In the entries that follow, copy exactly each line from the first through the line with "Click plus icon next to App Icon field".

Saved entries:
══════════════════════════════

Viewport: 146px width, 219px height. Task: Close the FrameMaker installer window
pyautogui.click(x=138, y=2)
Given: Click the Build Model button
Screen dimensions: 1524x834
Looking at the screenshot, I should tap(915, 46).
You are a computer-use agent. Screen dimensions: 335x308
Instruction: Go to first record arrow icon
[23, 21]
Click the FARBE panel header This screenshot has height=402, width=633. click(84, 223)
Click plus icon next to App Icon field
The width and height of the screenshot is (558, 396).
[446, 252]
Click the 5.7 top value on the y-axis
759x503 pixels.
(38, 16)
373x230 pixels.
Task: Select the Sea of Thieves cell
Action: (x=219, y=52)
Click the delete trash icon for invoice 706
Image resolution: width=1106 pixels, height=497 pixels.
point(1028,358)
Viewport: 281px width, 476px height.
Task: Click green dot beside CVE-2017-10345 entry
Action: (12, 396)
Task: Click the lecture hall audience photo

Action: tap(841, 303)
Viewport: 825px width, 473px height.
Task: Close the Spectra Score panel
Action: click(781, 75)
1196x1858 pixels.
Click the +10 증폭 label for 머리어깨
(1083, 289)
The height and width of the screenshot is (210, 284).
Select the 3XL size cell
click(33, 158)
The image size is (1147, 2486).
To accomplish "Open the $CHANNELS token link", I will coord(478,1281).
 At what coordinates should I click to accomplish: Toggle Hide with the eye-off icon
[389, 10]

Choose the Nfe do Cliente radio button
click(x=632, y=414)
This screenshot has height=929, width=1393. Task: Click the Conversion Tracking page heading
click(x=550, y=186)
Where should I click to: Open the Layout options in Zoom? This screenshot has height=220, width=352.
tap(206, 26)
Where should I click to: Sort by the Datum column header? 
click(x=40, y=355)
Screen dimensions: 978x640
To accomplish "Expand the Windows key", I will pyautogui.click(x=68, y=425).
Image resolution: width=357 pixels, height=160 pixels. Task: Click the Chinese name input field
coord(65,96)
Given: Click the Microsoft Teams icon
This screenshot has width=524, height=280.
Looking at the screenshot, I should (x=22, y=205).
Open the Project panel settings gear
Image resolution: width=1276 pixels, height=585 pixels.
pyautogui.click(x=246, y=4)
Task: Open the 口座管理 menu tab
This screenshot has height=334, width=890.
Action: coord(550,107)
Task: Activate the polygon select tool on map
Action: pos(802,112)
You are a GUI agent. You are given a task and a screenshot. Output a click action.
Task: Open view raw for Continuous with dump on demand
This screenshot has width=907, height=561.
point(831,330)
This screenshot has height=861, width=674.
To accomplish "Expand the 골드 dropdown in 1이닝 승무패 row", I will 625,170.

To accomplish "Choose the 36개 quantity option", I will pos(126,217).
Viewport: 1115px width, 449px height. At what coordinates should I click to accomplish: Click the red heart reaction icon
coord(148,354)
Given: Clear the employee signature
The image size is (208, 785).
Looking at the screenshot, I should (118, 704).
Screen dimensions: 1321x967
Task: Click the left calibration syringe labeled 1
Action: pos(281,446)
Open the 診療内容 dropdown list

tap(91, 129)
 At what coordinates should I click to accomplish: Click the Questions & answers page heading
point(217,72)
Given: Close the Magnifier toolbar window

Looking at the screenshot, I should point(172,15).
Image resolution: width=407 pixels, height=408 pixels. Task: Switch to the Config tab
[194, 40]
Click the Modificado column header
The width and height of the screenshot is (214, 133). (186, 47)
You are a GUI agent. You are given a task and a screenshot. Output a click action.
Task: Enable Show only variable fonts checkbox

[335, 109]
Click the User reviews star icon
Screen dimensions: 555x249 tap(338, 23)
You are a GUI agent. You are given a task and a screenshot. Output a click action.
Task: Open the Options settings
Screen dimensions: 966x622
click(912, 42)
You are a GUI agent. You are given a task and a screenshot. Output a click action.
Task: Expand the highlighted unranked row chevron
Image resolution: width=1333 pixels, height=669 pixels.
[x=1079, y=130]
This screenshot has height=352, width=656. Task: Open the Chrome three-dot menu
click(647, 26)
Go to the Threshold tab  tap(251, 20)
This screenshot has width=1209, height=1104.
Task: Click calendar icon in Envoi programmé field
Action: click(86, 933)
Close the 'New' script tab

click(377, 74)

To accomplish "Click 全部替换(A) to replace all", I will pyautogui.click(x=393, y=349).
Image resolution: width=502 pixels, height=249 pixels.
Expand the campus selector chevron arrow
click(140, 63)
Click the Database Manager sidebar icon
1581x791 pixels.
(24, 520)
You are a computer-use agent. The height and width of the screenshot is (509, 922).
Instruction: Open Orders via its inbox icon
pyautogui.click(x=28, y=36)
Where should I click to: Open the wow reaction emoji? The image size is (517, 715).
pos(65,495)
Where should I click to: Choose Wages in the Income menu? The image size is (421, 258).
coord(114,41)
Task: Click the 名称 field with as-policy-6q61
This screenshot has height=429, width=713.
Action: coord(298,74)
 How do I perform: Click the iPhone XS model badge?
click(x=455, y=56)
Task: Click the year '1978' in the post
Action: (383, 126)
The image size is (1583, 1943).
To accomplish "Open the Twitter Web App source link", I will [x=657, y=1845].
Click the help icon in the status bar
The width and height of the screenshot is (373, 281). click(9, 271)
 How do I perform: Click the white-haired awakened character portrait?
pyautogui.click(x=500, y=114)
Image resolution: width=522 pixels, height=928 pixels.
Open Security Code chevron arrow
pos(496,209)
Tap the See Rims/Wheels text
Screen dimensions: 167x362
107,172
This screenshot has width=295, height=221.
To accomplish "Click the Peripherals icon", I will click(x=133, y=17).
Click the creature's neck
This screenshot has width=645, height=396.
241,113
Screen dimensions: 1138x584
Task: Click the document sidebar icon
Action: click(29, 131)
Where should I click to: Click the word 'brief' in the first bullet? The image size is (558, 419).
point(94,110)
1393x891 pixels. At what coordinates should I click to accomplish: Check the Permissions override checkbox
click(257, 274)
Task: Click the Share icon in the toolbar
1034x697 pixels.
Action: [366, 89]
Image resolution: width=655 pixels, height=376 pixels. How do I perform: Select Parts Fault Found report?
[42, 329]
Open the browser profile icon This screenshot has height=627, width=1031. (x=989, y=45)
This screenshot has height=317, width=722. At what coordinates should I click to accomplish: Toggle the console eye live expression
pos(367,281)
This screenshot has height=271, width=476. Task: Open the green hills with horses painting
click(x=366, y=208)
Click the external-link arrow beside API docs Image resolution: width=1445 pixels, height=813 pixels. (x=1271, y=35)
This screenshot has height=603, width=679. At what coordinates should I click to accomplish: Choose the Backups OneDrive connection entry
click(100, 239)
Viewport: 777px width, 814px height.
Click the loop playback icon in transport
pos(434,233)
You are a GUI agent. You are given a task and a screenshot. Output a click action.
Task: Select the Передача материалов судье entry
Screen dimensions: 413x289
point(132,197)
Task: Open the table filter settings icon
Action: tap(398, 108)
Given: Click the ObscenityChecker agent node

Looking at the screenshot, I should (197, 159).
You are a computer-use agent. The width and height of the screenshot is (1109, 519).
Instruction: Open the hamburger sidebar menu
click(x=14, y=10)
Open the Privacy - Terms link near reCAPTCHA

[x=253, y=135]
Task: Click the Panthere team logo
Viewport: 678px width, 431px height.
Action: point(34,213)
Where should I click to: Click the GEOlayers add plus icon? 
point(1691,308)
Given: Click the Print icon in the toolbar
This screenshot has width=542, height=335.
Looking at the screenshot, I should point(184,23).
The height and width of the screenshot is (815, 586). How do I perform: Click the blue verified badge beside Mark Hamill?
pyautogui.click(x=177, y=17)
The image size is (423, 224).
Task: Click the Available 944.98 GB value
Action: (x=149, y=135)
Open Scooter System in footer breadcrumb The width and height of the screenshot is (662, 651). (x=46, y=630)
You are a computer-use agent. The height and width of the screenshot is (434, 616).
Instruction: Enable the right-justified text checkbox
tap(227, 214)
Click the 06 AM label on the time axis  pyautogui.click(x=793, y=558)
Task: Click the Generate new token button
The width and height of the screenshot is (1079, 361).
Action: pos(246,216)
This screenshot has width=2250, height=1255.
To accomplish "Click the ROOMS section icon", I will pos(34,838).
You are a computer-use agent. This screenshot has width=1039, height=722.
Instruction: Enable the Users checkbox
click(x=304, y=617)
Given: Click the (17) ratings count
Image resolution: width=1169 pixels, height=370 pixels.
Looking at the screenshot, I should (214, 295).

══════════════════════════════

SOLUTION TO THE EXERCISE:
Viewport: 146px width, 219px height. Task: Close the FrameMaker installer window
pyautogui.click(x=138, y=2)
Given: Click the Build Model button
Screen dimensions: 1524x834
Looking at the screenshot, I should tap(915, 46).
You are a computer-use agent. Screen dimensions: 335x308
Instruction: Go to first record arrow icon
[23, 21]
Click the FARBE panel header This screenshot has height=402, width=633. click(84, 223)
Click plus icon next to App Icon field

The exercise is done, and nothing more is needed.